-- Opening Marker --

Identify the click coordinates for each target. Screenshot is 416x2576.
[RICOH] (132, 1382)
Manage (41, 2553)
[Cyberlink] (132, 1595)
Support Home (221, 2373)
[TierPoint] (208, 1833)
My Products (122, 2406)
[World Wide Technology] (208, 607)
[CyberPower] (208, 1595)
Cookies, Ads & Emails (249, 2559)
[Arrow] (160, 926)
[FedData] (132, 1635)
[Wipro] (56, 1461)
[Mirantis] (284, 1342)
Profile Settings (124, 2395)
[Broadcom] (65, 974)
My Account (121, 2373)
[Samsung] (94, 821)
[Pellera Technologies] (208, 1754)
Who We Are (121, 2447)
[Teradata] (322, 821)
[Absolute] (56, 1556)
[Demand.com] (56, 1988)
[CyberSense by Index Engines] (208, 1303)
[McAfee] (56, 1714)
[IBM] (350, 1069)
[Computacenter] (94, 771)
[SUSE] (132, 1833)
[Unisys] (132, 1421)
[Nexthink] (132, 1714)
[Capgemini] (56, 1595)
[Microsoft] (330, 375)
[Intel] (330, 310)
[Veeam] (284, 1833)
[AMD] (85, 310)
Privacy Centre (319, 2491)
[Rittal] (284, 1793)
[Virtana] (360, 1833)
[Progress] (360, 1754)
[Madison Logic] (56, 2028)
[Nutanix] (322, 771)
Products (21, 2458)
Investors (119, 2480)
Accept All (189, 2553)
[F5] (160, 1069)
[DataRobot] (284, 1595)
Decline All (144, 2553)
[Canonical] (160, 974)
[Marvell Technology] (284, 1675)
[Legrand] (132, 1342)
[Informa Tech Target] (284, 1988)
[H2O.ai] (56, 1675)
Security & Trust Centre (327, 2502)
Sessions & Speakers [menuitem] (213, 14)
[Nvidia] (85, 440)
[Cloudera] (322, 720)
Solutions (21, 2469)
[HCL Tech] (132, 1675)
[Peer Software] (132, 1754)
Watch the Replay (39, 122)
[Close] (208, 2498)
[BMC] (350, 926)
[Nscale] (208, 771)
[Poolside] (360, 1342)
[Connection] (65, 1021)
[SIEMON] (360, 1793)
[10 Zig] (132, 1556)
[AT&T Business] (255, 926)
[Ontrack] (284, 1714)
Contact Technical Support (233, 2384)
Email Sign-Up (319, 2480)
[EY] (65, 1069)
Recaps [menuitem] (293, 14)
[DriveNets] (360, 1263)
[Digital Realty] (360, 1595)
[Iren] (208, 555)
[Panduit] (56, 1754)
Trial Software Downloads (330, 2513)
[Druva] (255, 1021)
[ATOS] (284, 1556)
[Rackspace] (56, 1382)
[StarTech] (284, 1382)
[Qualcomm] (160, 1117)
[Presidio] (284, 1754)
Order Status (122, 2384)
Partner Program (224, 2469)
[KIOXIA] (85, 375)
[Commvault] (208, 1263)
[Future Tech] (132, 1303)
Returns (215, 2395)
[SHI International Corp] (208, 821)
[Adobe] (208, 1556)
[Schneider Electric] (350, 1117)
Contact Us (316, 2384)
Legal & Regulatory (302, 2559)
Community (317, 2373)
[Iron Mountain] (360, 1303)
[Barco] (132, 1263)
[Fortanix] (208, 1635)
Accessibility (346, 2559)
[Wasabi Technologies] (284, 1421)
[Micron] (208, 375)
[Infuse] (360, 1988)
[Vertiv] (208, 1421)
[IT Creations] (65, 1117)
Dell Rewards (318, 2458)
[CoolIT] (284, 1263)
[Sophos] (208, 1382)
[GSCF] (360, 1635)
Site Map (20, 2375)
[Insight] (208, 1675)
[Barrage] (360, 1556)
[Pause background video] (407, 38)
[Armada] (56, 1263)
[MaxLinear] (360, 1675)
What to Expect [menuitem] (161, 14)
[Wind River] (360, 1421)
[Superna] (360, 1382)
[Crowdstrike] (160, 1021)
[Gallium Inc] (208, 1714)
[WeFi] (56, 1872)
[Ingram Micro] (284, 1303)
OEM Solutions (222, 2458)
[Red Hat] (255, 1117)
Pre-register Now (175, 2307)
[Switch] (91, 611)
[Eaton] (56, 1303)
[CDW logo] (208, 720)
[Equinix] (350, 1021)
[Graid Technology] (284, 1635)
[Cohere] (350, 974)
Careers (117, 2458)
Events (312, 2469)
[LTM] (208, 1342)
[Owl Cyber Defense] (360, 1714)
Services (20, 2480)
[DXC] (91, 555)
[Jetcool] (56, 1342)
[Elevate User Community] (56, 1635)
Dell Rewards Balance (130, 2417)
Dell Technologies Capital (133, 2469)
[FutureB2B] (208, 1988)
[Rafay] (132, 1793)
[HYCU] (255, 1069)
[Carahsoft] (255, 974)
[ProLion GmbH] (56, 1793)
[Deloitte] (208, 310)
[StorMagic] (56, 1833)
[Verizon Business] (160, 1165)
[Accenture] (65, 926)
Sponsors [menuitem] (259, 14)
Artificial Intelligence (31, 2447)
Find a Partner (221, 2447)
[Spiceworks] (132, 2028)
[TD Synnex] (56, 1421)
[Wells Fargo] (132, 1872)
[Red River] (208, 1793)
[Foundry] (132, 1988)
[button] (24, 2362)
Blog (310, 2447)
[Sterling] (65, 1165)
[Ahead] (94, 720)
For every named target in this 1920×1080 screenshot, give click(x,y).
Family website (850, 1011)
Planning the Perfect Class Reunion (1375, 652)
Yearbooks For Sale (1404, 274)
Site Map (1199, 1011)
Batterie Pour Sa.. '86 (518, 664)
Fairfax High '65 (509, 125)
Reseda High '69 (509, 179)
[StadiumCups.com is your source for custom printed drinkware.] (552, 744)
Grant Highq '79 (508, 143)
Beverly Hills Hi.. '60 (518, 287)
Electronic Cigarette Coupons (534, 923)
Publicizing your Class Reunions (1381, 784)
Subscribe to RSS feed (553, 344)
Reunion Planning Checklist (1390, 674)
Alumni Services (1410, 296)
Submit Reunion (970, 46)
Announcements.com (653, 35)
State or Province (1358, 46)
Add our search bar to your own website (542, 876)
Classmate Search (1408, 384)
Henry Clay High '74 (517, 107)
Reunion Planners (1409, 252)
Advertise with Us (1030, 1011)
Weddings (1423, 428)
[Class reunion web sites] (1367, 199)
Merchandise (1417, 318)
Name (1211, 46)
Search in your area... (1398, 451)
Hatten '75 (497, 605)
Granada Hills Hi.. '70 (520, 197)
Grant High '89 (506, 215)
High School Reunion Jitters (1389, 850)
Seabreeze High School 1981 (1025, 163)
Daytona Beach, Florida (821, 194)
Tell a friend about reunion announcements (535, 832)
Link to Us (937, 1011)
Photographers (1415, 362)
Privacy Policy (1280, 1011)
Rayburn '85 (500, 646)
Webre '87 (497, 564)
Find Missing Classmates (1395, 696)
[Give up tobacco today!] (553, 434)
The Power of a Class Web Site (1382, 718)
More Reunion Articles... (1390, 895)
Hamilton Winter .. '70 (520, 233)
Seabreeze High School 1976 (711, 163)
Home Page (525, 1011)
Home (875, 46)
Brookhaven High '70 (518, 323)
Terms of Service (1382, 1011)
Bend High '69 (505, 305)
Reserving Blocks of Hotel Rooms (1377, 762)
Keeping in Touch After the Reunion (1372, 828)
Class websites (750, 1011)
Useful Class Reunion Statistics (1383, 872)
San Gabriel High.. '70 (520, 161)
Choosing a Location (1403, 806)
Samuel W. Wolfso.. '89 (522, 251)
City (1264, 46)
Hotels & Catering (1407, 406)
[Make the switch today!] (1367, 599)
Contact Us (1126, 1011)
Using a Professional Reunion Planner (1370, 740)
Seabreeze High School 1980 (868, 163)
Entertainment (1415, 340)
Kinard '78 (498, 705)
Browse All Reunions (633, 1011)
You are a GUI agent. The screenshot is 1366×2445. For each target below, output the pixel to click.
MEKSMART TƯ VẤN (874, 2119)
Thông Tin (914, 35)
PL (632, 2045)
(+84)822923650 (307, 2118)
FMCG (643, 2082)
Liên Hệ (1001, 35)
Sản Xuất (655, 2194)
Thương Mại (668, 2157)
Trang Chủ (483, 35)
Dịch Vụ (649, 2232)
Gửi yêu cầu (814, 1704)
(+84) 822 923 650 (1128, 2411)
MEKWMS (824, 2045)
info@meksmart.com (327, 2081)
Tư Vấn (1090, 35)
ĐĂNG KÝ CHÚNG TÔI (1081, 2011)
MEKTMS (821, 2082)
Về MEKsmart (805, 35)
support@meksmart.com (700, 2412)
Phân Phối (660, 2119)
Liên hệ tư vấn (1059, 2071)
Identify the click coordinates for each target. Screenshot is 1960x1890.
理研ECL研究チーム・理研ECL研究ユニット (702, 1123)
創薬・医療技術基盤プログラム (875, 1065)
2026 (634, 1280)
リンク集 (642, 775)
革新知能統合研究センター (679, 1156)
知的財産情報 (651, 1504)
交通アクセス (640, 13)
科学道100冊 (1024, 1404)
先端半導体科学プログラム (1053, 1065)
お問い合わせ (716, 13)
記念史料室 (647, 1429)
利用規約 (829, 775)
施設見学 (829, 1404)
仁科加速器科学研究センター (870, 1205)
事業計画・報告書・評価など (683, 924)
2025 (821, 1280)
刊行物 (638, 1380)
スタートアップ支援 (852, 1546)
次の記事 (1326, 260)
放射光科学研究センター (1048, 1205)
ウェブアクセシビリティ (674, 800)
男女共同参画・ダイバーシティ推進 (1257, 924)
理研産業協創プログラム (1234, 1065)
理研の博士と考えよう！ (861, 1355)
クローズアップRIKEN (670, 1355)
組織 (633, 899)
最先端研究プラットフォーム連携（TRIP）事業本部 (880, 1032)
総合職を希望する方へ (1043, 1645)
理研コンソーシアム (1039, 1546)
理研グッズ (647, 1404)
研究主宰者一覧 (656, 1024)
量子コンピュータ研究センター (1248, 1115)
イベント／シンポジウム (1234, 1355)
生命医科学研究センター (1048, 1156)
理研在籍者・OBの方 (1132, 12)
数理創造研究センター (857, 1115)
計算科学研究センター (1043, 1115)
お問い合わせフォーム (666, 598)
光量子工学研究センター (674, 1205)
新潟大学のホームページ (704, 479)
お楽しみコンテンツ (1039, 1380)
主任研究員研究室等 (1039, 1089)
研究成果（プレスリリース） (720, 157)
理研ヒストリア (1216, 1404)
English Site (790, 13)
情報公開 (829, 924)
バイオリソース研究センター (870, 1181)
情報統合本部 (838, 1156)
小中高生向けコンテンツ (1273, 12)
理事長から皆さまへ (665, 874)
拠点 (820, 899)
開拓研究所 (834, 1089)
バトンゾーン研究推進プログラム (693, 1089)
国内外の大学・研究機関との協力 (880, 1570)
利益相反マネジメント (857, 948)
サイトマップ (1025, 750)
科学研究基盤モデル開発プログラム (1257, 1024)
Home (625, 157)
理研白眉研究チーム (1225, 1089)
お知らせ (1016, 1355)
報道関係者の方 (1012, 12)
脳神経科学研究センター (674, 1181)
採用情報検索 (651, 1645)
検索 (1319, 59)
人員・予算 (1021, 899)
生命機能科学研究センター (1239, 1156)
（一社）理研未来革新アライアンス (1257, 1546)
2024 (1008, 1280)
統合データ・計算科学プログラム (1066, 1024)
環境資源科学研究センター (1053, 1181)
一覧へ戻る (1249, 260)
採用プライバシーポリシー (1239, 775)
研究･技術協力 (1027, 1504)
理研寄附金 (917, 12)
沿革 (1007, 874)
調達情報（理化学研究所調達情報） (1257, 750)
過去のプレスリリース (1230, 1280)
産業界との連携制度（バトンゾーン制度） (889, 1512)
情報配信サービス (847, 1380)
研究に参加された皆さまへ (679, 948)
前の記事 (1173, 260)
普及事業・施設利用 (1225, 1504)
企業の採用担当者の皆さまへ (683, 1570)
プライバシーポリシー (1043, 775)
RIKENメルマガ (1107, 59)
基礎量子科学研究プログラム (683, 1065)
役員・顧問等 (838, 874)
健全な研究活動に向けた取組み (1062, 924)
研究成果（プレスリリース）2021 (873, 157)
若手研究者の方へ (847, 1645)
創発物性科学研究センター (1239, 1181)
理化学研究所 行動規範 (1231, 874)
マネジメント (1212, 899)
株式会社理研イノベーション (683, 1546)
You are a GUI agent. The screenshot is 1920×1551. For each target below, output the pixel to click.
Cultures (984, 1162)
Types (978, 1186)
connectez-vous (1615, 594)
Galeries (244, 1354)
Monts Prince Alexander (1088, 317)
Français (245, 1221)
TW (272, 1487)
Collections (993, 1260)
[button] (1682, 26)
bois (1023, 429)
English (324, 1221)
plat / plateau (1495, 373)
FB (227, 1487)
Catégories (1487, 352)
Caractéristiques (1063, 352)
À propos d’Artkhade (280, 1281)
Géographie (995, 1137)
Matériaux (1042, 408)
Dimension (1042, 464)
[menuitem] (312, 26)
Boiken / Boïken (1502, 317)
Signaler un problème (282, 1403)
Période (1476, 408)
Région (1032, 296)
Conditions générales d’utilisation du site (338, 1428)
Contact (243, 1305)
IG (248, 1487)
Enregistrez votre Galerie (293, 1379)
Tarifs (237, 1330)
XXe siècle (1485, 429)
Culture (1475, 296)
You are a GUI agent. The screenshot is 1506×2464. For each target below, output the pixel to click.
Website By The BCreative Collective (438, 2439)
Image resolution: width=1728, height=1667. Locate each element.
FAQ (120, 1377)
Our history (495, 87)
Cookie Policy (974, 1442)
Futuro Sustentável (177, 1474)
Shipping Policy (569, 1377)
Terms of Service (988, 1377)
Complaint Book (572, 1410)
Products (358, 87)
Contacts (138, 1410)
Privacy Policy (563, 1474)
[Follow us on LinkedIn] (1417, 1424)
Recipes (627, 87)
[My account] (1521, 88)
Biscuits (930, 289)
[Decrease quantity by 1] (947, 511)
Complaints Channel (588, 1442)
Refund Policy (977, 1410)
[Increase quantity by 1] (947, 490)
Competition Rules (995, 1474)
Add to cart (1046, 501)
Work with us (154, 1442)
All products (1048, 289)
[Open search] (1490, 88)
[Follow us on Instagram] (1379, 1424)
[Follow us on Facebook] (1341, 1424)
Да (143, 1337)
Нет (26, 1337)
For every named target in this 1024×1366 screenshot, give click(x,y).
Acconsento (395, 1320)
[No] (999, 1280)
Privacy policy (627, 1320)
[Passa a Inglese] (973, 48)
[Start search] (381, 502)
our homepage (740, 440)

-- Closing Marker --

## Task
Your task is to retype the entries verbatim, starting with the line that holds "[SHI International Corp] (208, 821)" and stopping after the line that holds "[Jetcool] (56, 1342)".

## Solution for this exercise
[SHI International Corp] (208, 821)
[Adobe] (208, 1556)
[Schneider Electric] (350, 1117)
Contact Us (316, 2384)
Legal & Regulatory (302, 2559)
Community (317, 2373)
[Iron Mountain] (360, 1303)
[Barco] (132, 1263)
[Fortanix] (208, 1635)
Accessibility (346, 2559)
[Wasabi Technologies] (284, 1421)
[Micron] (208, 375)
[Infuse] (360, 1988)
[Vertiv] (208, 1421)
[IT Creations] (65, 1117)
Dell Rewards (318, 2458)
[CoolIT] (284, 1263)
[Sophos] (208, 1382)
[GSCF] (360, 1635)
Site Map (20, 2375)
[Insight] (208, 1675)
[Barrage] (360, 1556)
[Pause background video] (407, 38)
[Armada] (56, 1263)
[MaxLinear] (360, 1675)
What to Expect [menuitem] (161, 14)
[Wind River] (360, 1421)
[Superna] (360, 1382)
[Crowdstrike] (160, 1021)
[Gallium Inc] (208, 1714)
[WeFi] (56, 1872)
[Ingram Micro] (284, 1303)
OEM Solutions (222, 2458)
[Red Hat] (255, 1117)
Pre-register Now (175, 2307)
[Switch] (91, 611)
[Eaton] (56, 1303)
[CDW logo] (208, 720)
[Equinix] (350, 1021)
[Graid Technology] (284, 1635)
[Cohere] (350, 974)
Careers (117, 2458)
Events (312, 2469)
[LTM] (208, 1342)
[Owl Cyber Defense] (360, 1714)
Services (20, 2480)
[DXC] (91, 555)
[Jetcool] (56, 1342)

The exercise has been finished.